Jakarta, Gatra.com– Komisi untuk Orang Hilang dan Korban Tindak Kekerasan (KontraS) menyoroti tajam berkembangnya wacana penundaan pemilu, juga perpanjangan masa jabatan presiden, yang ramai menjadi perbincangan publik belakangan ini.
“Wacana perpanjangan masa jabatan dan penundaan pemilu ini jelas merupakan bentuk kongkalikong politik antar elit. Hal tersebut dilakukan secara terstruktur, sebab dilakukan oleh pejabat publik dalam struktur pemerintahan,” ujar Wakil Koordinator KontraS, Rivanlee Anandar, dalam keteragan tertulisnya, Sabtu, (9/4/2022).
“Bahkan kami mencurigai bahwa wacana ini datang dari sekeliling istana, dalam hal ini kabinet kerja. Eskalasinya pun menyasar untuk memobilisasi struktural bawah dalam pemerintahan seperti halnya kepala desa,” imbuh Rivanlee.
KontraS menyebut bahwa wacana yang tengah bergulir kali ini adalah wujud dari autocratic legalism. Menurut penjelasannya, itu merupakan suatu kondisi di mana negara mengarah kepada rezim otoritarian, tetapi seakan-akan masih menggunakan cara demokratis untuk mencapainya.
Oleh karena itu, KontraS menyatakan sikap. Mereka menolak seluruh wacana perpanjangan masa jabatan dan penundaan pemilu lewat berbagai metode seperti halnya amendemen UUD 1945. KontraS menilai tidak ada urgensi dan rakyat untuk mengamendemen.
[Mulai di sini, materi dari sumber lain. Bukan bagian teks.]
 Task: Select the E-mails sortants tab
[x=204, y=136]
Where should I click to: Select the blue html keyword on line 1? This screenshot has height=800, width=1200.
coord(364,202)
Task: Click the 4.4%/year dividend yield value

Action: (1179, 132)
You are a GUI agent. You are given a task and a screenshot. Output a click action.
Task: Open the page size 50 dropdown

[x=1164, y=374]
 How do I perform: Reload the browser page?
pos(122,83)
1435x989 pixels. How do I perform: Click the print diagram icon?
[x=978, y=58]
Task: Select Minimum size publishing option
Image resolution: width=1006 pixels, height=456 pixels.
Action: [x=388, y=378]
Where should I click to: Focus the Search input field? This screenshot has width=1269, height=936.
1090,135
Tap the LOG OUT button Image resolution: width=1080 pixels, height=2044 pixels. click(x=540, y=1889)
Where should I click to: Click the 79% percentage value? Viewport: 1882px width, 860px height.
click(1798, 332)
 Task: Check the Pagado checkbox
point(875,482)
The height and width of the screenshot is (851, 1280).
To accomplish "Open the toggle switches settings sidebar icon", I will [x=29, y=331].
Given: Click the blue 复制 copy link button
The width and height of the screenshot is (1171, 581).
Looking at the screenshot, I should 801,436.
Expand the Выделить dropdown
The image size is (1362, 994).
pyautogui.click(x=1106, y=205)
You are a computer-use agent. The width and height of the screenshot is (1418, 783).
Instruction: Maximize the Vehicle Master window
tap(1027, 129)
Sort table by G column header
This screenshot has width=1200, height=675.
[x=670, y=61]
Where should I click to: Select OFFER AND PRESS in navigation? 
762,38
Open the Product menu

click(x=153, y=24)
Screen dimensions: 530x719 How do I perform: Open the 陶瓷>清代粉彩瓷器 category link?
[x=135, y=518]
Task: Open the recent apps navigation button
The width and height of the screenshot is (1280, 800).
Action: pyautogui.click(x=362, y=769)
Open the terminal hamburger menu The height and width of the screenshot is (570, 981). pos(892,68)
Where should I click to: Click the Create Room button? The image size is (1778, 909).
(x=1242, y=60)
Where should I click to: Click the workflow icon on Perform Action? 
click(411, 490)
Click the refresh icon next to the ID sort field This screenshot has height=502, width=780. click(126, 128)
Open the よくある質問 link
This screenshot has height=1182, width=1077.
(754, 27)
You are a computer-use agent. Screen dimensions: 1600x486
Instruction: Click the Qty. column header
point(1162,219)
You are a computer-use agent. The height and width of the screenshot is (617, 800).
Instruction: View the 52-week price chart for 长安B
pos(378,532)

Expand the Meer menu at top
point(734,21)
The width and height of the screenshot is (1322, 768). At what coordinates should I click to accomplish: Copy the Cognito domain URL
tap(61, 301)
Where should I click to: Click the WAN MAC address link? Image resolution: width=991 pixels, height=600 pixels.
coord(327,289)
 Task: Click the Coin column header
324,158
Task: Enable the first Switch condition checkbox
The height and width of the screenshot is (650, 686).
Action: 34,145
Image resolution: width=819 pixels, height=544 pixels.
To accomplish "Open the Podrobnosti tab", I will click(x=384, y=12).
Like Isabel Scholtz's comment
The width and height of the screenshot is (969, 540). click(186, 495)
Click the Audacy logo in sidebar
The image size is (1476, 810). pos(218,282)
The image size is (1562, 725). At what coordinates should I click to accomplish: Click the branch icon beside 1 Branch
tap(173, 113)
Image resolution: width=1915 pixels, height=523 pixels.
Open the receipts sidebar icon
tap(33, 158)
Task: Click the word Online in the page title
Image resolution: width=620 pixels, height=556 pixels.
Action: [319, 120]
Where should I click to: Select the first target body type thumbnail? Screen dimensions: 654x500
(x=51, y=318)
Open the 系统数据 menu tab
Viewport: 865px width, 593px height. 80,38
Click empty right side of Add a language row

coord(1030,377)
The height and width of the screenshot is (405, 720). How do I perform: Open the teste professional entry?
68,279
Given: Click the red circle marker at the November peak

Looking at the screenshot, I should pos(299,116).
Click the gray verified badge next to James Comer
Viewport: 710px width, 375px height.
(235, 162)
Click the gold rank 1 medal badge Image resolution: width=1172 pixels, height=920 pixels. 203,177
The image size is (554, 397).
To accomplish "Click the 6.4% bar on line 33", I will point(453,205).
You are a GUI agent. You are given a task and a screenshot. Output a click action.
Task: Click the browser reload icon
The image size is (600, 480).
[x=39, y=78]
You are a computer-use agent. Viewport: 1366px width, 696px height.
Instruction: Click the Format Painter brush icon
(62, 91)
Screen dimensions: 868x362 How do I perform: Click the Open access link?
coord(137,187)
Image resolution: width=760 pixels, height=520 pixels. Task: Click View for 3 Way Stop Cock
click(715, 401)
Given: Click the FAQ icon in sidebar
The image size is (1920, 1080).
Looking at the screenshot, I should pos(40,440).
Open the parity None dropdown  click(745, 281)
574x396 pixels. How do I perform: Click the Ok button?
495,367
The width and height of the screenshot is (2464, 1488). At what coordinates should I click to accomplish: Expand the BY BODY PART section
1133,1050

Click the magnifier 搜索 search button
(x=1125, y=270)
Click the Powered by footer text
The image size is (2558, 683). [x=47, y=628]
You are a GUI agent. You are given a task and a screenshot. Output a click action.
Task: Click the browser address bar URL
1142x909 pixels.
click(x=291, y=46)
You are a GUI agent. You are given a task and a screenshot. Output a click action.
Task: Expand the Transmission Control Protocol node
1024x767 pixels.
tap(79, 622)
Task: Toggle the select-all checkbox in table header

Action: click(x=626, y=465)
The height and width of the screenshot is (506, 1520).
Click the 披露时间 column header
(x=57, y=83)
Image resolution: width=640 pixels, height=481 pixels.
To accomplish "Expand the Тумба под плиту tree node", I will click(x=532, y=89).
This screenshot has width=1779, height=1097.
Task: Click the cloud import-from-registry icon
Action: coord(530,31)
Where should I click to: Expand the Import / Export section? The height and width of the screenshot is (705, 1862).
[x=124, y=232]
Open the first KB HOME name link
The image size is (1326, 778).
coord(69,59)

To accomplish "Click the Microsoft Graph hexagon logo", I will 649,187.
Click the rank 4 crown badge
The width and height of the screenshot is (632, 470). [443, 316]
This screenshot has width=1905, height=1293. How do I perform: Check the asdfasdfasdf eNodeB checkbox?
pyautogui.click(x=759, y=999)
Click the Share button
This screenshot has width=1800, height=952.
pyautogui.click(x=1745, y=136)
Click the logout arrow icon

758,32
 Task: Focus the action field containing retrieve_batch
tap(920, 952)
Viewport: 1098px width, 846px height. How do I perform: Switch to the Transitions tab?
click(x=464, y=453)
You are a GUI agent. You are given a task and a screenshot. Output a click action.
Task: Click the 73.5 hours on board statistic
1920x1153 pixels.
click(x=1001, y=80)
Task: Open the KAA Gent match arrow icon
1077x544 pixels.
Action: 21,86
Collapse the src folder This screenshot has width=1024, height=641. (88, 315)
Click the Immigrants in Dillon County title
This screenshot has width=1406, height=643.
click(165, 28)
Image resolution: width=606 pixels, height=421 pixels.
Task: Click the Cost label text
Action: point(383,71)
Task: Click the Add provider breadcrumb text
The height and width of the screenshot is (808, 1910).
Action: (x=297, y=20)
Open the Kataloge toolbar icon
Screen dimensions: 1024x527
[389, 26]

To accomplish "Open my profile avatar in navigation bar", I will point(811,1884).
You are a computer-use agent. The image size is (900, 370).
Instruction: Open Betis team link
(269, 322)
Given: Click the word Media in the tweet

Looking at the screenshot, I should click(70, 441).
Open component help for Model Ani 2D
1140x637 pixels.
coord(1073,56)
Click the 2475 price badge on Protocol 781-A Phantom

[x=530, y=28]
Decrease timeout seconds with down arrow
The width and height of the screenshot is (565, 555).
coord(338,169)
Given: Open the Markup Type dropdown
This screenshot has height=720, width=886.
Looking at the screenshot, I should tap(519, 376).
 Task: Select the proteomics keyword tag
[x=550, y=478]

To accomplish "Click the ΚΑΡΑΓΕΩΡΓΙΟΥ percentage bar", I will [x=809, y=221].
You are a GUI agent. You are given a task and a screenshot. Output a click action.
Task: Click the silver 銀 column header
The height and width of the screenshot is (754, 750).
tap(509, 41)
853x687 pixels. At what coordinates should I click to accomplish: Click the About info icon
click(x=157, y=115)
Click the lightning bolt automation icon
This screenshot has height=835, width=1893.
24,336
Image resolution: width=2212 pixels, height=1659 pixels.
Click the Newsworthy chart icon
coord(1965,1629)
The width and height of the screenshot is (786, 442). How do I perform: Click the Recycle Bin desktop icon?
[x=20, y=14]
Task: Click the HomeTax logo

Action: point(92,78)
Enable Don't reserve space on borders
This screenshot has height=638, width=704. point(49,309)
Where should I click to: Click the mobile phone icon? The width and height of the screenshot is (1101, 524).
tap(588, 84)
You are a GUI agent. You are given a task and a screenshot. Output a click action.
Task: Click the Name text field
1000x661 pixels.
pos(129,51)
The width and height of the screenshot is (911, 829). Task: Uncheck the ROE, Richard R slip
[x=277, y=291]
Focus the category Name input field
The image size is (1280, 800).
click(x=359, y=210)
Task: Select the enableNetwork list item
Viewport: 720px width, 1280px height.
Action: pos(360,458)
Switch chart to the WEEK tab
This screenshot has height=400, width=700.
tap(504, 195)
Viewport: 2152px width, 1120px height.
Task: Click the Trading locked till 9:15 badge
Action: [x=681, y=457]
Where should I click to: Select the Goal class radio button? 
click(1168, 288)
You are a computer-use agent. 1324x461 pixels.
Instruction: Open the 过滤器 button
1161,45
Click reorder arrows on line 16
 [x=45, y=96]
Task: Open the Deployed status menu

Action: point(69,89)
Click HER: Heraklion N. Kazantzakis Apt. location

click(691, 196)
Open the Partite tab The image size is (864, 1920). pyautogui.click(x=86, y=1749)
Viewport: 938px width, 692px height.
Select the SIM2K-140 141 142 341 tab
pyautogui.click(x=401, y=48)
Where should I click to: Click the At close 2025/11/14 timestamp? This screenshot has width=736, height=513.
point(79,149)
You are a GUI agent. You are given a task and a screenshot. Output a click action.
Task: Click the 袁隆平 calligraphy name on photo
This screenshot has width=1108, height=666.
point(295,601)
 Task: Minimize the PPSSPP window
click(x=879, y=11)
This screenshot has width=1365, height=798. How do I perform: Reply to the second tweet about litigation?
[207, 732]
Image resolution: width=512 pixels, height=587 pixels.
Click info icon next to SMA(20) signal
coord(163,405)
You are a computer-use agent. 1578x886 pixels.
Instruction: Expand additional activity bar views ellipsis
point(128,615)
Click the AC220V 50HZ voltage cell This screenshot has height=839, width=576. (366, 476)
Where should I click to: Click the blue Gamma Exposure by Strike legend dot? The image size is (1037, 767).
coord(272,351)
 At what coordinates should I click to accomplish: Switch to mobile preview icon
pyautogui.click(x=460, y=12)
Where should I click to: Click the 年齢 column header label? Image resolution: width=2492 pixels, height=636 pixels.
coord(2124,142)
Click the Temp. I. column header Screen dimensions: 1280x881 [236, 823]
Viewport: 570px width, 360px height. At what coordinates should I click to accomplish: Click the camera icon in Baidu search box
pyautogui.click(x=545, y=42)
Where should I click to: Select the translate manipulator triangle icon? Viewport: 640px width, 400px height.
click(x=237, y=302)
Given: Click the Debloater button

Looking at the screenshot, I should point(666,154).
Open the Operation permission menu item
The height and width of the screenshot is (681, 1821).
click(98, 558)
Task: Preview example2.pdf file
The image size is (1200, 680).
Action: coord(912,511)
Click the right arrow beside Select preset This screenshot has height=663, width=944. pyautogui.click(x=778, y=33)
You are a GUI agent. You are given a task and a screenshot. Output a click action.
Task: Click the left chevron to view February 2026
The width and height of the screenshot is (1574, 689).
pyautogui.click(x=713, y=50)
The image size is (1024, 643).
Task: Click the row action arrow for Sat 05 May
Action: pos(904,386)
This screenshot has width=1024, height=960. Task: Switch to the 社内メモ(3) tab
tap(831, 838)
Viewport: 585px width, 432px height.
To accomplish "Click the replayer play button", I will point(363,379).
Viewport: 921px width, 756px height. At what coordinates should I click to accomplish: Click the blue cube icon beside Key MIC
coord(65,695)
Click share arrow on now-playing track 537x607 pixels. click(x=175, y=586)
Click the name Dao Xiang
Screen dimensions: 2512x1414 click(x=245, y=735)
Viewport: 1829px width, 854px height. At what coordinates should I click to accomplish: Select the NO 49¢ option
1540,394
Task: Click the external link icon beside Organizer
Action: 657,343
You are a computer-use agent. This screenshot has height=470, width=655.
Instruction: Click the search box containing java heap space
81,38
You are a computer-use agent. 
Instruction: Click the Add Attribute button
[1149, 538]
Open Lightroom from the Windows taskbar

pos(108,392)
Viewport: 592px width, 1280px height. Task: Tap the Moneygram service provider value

KontraS juga menantikan langkah konkret Presiden Joko Widodo untuk mencopot menteri yang terus menggulirkan wacana perpanjangan masa jabatan presiden. Selain itu, KontraS juga meminta seluruh pihak utamanya elit dan partai politik harus berhenti menggulirkan wacana penundaan pemilu dan perpanjangan masa jabatan ini.